If it is too explicit it becomes journalistic. If it is too ambiguous, it becomes meaningless…The constriction of meaning is done by the person looking at it. The artist has to leave space for that’

‘Paul Seawright, Voice Our Concern Artist’s Lecture 2010’ is a 40 minute illustrated artists lecture by the artist photographer Paul Seawright given in the Irish Museum of Modern Art (IMMA) in November 2010. Paul talks about the use of photography in conflict situations as often being unreliable and how his work as a photographic artist is a response to this. He presents photographs from the Crimean war and discusses the influence of photographer Paul Graham on his work. He describes the difference between photo journalism and art in the context of artists defining their subjects and in the construction of meaning. He goes on to discuss and present examples of his Sectarian Murder Work series. This Voice Our Concern lecture was a joint project organised by IMMA and Amnesty International Ireland.

The Forest 2001

17 photographs of desolate roadside lay-bys, ditches and car parks shot at night and lit by what we assume to be streetlights. By day they would probably be ordinary, but at night with the lighting they take on a sinister tone (like images we are used to seeing in detective TV series). ‘Because there is such a division between what we can see and what we cannot see (the fall off of the light does not allow for much penetration into the forest edge) what belongs there (the trees, underbrush and roadside curbs) and what doesn’t belong there (us), these are photographs that place the viewer into the shoes of the vulnerable’ (Paul Seawright’s website)

Hidden (2002)

In 2002 Seawright was commissioned by the Imperial War Museum London to undertake a war art commission in Afghanistan.In spite of the climate in which they were made, have a cool, Becher-like objectivity to them.
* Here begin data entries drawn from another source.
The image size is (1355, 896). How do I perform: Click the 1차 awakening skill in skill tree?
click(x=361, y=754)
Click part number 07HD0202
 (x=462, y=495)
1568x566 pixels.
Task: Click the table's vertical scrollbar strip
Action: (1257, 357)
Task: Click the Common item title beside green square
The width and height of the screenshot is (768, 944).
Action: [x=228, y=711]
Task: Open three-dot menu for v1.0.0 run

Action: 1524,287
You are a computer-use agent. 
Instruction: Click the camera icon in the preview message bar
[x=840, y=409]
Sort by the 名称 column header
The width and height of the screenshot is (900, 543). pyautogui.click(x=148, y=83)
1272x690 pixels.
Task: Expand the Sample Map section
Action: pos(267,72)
Tension is created by concealing as much as is revealed in the photographs and their caption. Through unorthodox framing, selective focusing in places, and at times seemingly banal viewpoints, there is a palpable sense of unease in this landscape that is strewn with concealed lethal hazards. For example another image shows recently dug up mines – done by hand because they cannot be identified with mine detectors against the rest of the iron in the land., as well as America’s most wanted outlaw, who would take a further nine years to track down. His photograph of shells in Afghanistan explicitly echoes Fenton’s famous image from the Crimea.

For some of the main images and reviews (eg John Stathatos) see: http://www.paulseawright.com/hidden/

Invisible Cities 2007   

after Italo Calvino book.

Seawright travelled to major cities in sub-Saharan Africa, exploring communities on the edge of conurbations, both geographically and socially. Comprises varied photographs, some of which are recognisable as landscape pictures, or environmental portraiture. None of the titles of the photographs refer to specific locations or people, which emphasises the indistinct nature and anonymity of these places and their inhabitants.

Bridge (2006) the road bridge, presumably an interchange of major roads on the edge of the city, cleanly divides the frame in two. A yellow bus heads along the road towards the city from, we suppose, the sanctuary of the suburbs, taking children to school or their parents to work. The sky is empty and bleak, echoed by the detritus that sprawls below, shielded by the flyover from the view of the bus’s passengers.

Things Left Unsaid

Biography

Paul Seawright is Professor of Photography and Head of Belfast School of Art at the University of Ulster. His photographic work is held in many museum collections including The Irish Museum of Modern Art, Tate, San Francisco Museum of Modern Art, International Centre of Photography New York, Arts Councils of Ireland, England and N.Ireland, UK Government Collection and the Museum of Contemporary Art Rome. They have also been exhibited in Spain, France, Germany, Korea, Japan and China.  In 2003 he represented Wales at the Venice Biennale of Art and in 1997 won the Irish Museum of Modern Art/Glen Dimplex Prize. He is represented by the Kerlin Gallery Dublin.